Tunnel construction is an underground passage constructed beneath the earth’s surface or water. In most cases, tunnel construction is expensive, but it provides comfort as well as saves time. A lot of excavation of rock or soil is required for tunnel construction. However, excavation and backfilling have become easier over the years, thanks to the availability of modern equipment.
Cut and Cover Tunnelling
Cut and cover tunnelling is a prevalent technique used for constructing shallow tunnels. The advantage of this method is that it can accommodate changes in tunnel width, have non-uniform shapes and is quite commonly adopted in the construction of underground stations. Many overlapping works need to be carried out for the use of this tunnelling method. Tunnel construction, soil covering of excavated tunnels and trench excavation are three integral parts of the tunnelling method. Most of these are quite similar to other road construction projects except for the fact that the excavations involved are much more profound. Bulk excavation is undertaken under a road deck in order to reduce environmental impacts in the form of dust and noise emissions as well as minimise traffic disruption.
Drill and Blast
This tunnelling method is characterised by the use of explosives. Blast holes are drilled on the proposed tunnel surface up to a designated depth after which explosives and timed detonators are placed in the blast holes. After the blasting has been carried out, waste soil and rock are moved out of the tunnel before further blasting. Most tunnel construction done on rock involves ground which is somewhere in between two extreme conditions of soft soil and hard rock.
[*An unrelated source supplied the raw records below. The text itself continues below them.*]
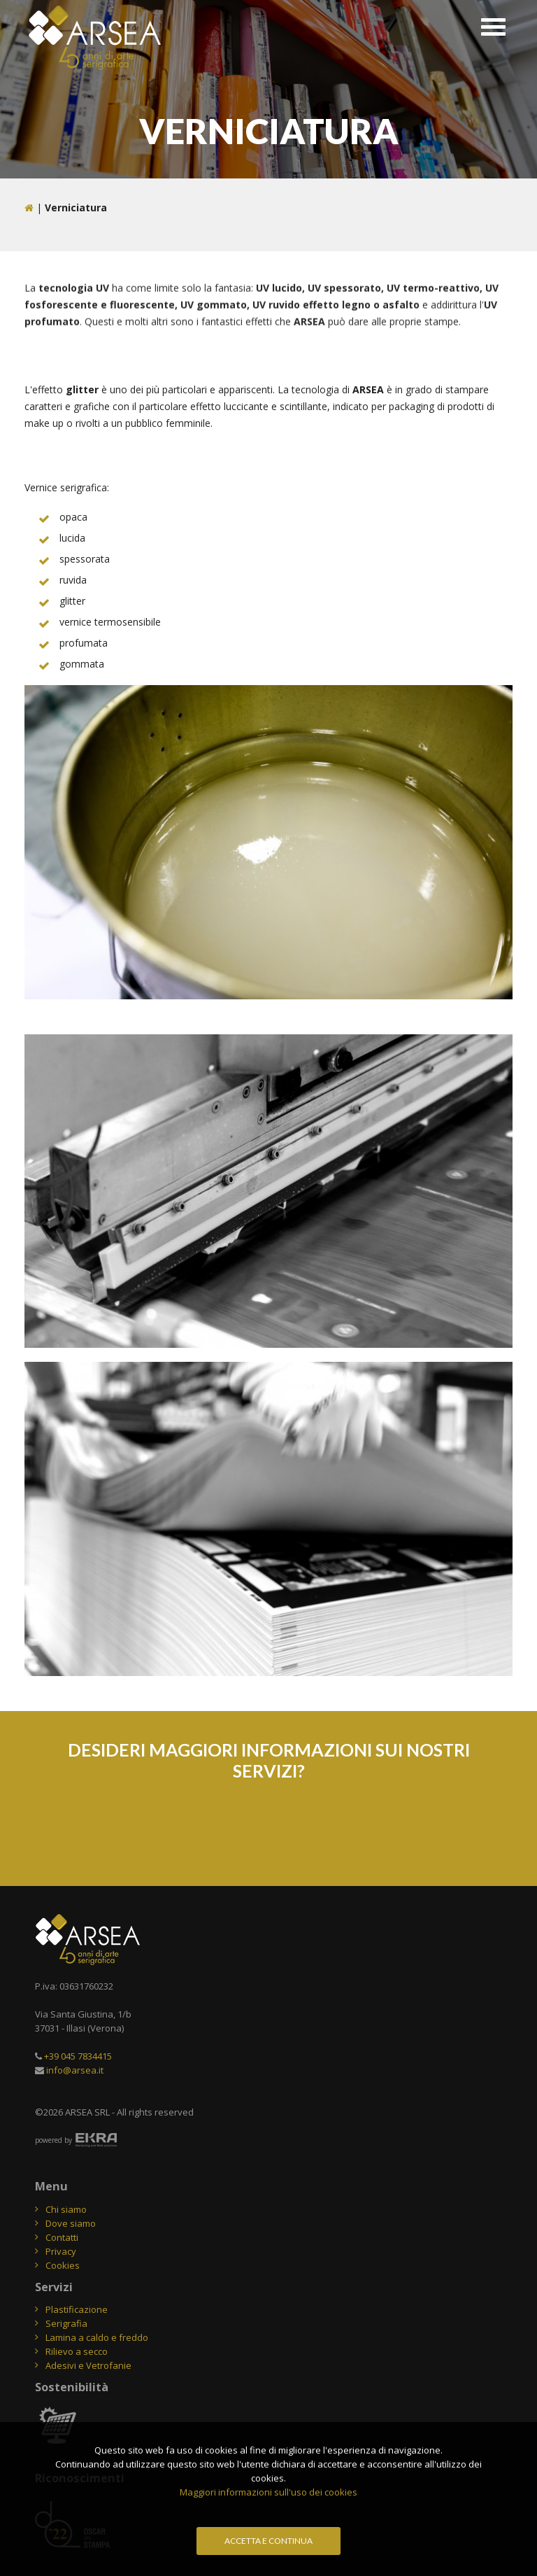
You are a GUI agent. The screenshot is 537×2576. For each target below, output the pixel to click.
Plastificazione (76, 2309)
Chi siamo (66, 2209)
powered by (53, 2140)
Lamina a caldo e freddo (96, 2337)
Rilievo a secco (76, 2351)
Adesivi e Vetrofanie (88, 2365)
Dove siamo (70, 2223)
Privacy (60, 2251)
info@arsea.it (74, 2070)
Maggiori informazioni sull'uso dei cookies (268, 2492)
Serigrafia (66, 2323)
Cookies (62, 2265)
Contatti (61, 2237)
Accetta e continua (268, 2540)
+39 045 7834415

Therefore adequate structural support measures need to be taken while adopting this tunnelling method.
Bored Tunnelling by Tunnel Boring Machines (TBM)
Bored tunnelling using a Tunnel Boring Machine (TBM) is usually used for the excavation of long tunnels. A functional TMB method requires the appropriate selection of equipment for different geological conditions and rock mass. TBM can be suitable for excavating tunnels that contain competent rocks that can give adequate geological stability for boring a lengthy section of the tunnel without any structural support. However, there is a chance of encountering extremely tough rock which can cause significant wear and tear of the TBM rock cutter and slow down the progress of the tunnelling work to the point where TBM is inefficient, uneconomical and may take a longer time than the drill-and-blast tunnelling method.
Sequential Excavation Method
Also known as the New Austrian Tunnelling Method (NATM), this method involves dividing the excavation location of a proposed tunnel into segments. These segments are then mined in sequential order with supports. Some mining equipment such as backhoes and road-headers are commonly used for this method of tunnel excavation. The ground to be excavated must be completely dry for applying this method, and ground dewatering is an essential process before the excavation.